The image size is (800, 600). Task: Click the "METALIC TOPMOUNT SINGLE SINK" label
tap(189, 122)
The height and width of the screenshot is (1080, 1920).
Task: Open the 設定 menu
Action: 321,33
^^^^^^^^^^^^^^^^
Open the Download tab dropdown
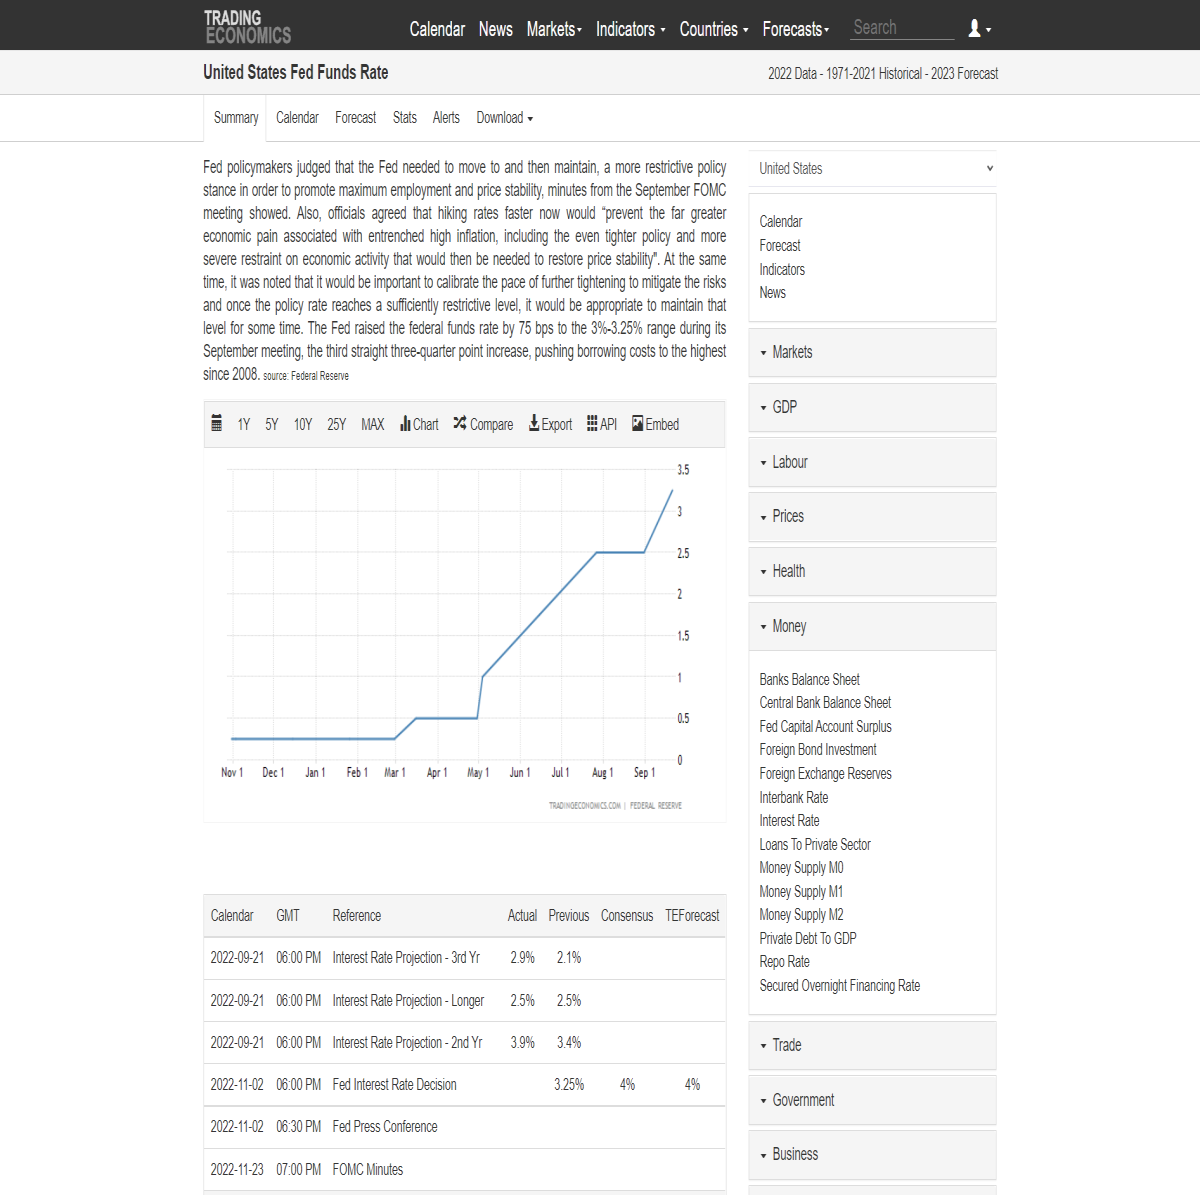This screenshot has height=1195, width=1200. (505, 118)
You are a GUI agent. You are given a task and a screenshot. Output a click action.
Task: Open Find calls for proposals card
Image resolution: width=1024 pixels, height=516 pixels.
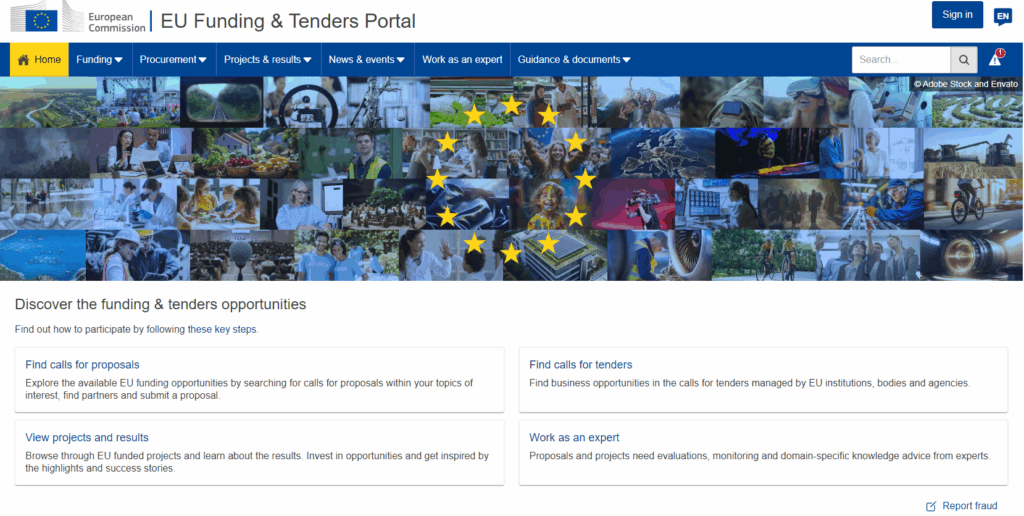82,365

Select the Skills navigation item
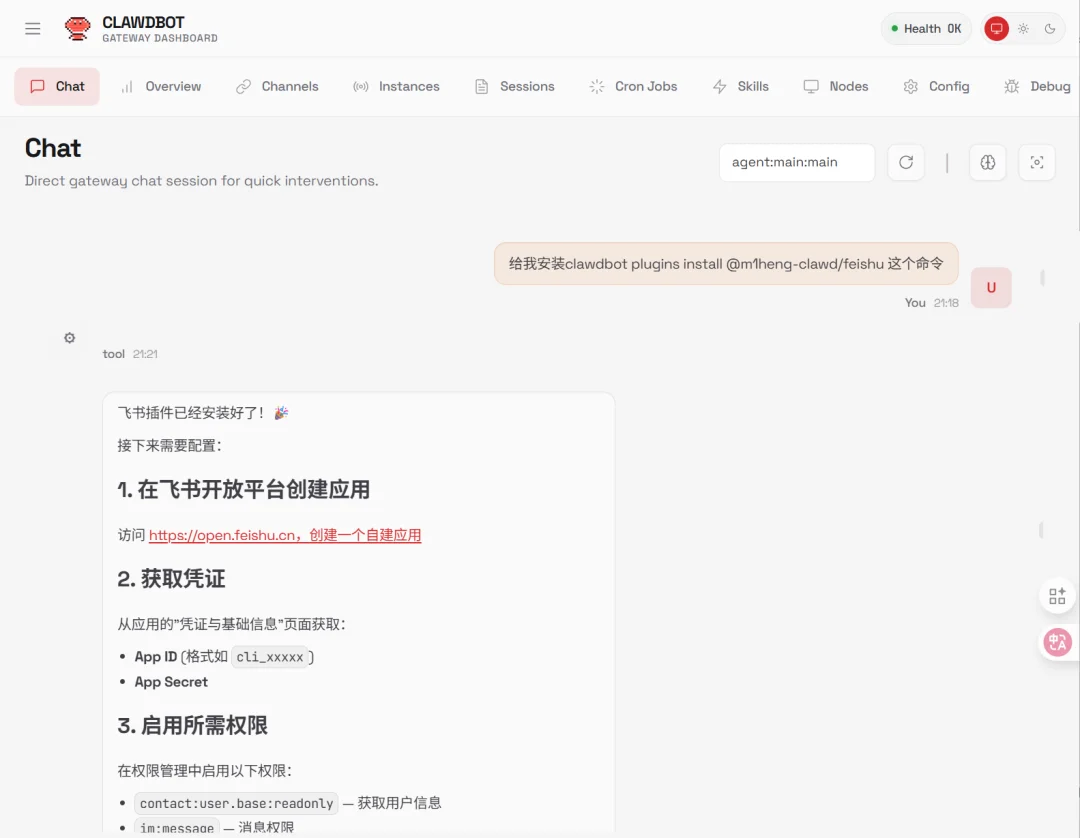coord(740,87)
^^^^^^^^^^^^^^^^
**WHAT NEEDS TO BE DONE**
Extract every line of the rows above that contains the string "Open". Matches must have the same capitalization.

**IN RESPONSE**
Task: Open the 設定 menu
Open the Download tab dropdown
Task: Open Find calls for proposals card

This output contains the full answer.